__PROBLEM DETAILS__: Please write out, word for word, the part of the forum discussion on pixel size and motion blur that opens with the words "I suspect most" and closes with "perception of blur.".

== PASSAGE PROVIDED

True, but one of the advantages of higher pixel counts is larger prints examined more closely, and another is additional ability to crop. The first effectively reduces CoC, the second effectively increases enlargement, this reducing CoC. Both require less blur to be effective.
If you choose to change the enlargement criteria, by making a bigger prints and reducing viewing distances or cropping etc, then obviously you need to change the coc criteria and acceptable blur amounts, but that doesn't alter the fact that pixel size is irrelevant with respect to motion blur (or diffraction) for the same sized image.
I suspect most people (I'm sure there are exceptions) don't judge critical focus based on their intended final output. Rather, they view the image at 100% (most likely with a loupe tool). Therefore, comparing two images shot on different bodies with differently-sized pixels, with the subject projected onto the image plane at the same physical size, the image from the higher resolution/smaller pixel sensor will appear larger, and thus more subject to the perception of blur.
I still think, and as I understand what happens there on the surface of the sensor, that the size of the pixels doesn't play such an important role here, as the resolution. Assuming, that:
1. on the current sensors, geometry of particular subpixels makes them evenly spread across the surface
2. three or (even rather as for now) four of subpixels create a real pixel
3. information from subpixels (creating a pixel) distant from each other is interpolated in terms of luminosity
4. there are microlenses decreasing the infuence of the real geometry of subpixels
I would rather say, that if we want to observe the difference in contrast between the final pixels to catch the motion blur, then
1. if 4 subpixels act as one pixel
2. and those subpixels are evenly spread across the surface
then only the final resolution of final pixels (and not subpixels) determines this matrix'es capability to catch the motion blur caused either by the camera shake or the subject's move.

====
== SOURCE MATERIAL

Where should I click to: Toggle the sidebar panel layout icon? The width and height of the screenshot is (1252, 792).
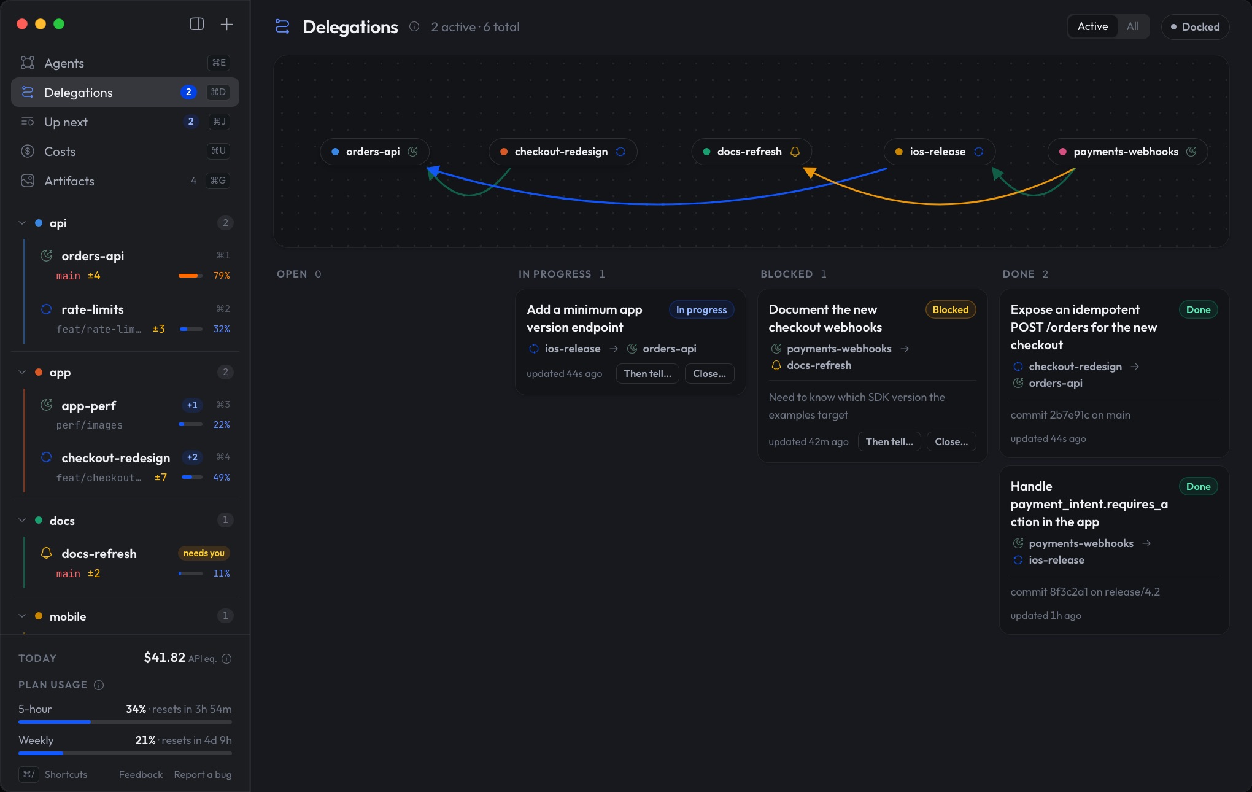196,24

====

__TASK OUTPUT__:
I suspect most people (I'm sure there are exceptions) don't judge critical focus based on their intended final output. Rather, they view the image at 100% (most likely with a loupe tool). Therefore, comparing two images shot on different bodies with differently-sized pixels, with the subject projected onto the image plane at the same physical size, the image from the higher resolution/smaller pixel sensor will appear larger, and thus more subject to the perception of blur.